Si se compara a estos dos jóvenes con Cástor y Pólux, con Damón y Pitias, con Eloísa y Abelardo, se ve que son claros ejemplos de compenetración, de constancia y amistad. Todos los poetas, desde Higinio hasta Schiller, cantarían las hazañas y los peligros en que ambos se vieron en nombre de su amistad, pero habrían enmudecido al conocer el cariño mutuo que se tenían Harry y Tommy. Día tras día, y a menudo noche tras noche, estos dos valientes sorteaban a la niñera, a su padre, la amenaza del látigo y del castigo, el hambre y la sed, la soledad y la oscuridad para verse. Nadie sabía de lo que hablaban. Nadie podía decir qué oscuros pensamientos se fraguaban en aquellas conversaciones. Quedaban a solas, hablaban a solas y solos volvían a casa. En el jardín de Bubb había un cenador cubierto de yedra y rodeado por unos álamos jóvenes que había plantado el padre el día en que nacieron sus dos hijos y cuyo rápido crecimiento contemplaba con orgullo. Estos árboles tapaban el cenador, y era allí donde se veían Harry y Tommy, tras comprobar que no había nadie dentro. Con el tiempo, llegaron incluso a no temer encontrarse con alguien y continuaron viéndose. Pero levantemos el velo del misterio y veamos qué era ese gran desconocido ante cuyo altar se arrodillaban.
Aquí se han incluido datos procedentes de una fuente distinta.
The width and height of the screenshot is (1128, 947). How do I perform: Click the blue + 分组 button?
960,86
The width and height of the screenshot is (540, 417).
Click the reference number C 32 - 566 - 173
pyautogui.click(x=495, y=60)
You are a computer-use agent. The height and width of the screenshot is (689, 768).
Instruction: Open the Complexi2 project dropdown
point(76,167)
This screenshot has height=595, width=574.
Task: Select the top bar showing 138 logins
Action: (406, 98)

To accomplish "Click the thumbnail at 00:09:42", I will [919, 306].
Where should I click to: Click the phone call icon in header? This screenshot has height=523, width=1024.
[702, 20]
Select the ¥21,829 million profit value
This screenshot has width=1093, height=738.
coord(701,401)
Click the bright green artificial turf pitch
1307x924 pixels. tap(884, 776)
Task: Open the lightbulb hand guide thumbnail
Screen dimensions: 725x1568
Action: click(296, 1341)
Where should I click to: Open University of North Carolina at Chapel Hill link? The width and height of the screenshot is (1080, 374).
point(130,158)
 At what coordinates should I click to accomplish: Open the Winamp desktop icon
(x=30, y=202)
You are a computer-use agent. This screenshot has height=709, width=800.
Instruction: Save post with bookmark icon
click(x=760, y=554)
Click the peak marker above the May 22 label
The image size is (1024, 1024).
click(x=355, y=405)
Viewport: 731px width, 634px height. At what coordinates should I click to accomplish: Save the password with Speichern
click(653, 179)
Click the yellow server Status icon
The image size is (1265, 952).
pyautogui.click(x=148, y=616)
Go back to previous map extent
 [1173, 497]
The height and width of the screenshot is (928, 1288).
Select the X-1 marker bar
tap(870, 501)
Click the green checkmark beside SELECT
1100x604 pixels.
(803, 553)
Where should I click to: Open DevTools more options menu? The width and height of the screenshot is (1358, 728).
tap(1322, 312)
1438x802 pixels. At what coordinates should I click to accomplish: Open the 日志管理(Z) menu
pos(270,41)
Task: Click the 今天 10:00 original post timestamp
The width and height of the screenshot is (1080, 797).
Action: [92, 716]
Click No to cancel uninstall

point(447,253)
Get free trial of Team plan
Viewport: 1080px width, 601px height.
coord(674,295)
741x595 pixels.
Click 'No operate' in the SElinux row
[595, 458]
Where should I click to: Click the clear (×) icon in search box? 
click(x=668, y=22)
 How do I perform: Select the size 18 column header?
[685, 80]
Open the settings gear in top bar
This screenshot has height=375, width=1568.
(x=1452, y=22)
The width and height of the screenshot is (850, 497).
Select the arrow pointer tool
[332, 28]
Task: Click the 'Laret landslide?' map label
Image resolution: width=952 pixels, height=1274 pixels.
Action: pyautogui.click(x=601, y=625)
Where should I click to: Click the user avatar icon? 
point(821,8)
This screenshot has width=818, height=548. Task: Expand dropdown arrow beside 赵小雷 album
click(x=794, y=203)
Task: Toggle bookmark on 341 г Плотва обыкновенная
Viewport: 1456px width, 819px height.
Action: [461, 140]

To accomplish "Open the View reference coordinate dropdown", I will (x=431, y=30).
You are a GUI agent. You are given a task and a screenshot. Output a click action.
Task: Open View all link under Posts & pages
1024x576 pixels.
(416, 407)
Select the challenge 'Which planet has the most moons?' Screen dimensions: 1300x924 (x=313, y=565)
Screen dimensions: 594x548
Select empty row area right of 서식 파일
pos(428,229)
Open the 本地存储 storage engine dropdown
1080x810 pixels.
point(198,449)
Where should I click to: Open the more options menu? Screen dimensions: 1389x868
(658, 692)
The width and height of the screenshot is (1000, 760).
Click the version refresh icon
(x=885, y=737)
En Navidad, a Harry y a Tommy les regalaron una navaja nueva a cada uno. Durante bastante tiempo, casi un año, las dos navajas, bastante parecidas en la forma y en el tamaño, fueron su mayor pasatiempo. Con ellas cortaban y rayaban todo lo que pudiera pasar inadvertido. Actuaban con sigilo pues ninguno quería que la tristeza oscureciera sus momentos de diversión. Su habilidad dejaba muestras en el interior de los cajones, escritorios y cajas, en los bajos de las mesas, en el reverso de los marcos de los cuadros e incluso en el suelo (allí donde se podía levantar disimuladamente la esquina de las alfombras). Cuando comparaban sus hazañas artísticas, les invadía la alegría. No obstante, al cabo de un tiempo, llegó un momento crítico. Tenían que buscar nuevos entretenimientos; se habían cansado de sus viejos juguetes y habían saciado su apetito de ir cortándolo todo por ahí. Tenían que llevar más allá su afán destructivo. De todas formas, no corrían casi ningún riesgo de ser descubiertos porque hacía tiempo que actuaban con total precaución. Pero el riesgo, fuera grande o pequeño, había que correrlo, había que encontrar nuevas diversiones; la tierra se estaba volviendo yerma y el anhelo de emociones se hacía cada vez más fuerte.

El momento de cambio estaba allí: ¿quién podía prever sus consecuencias?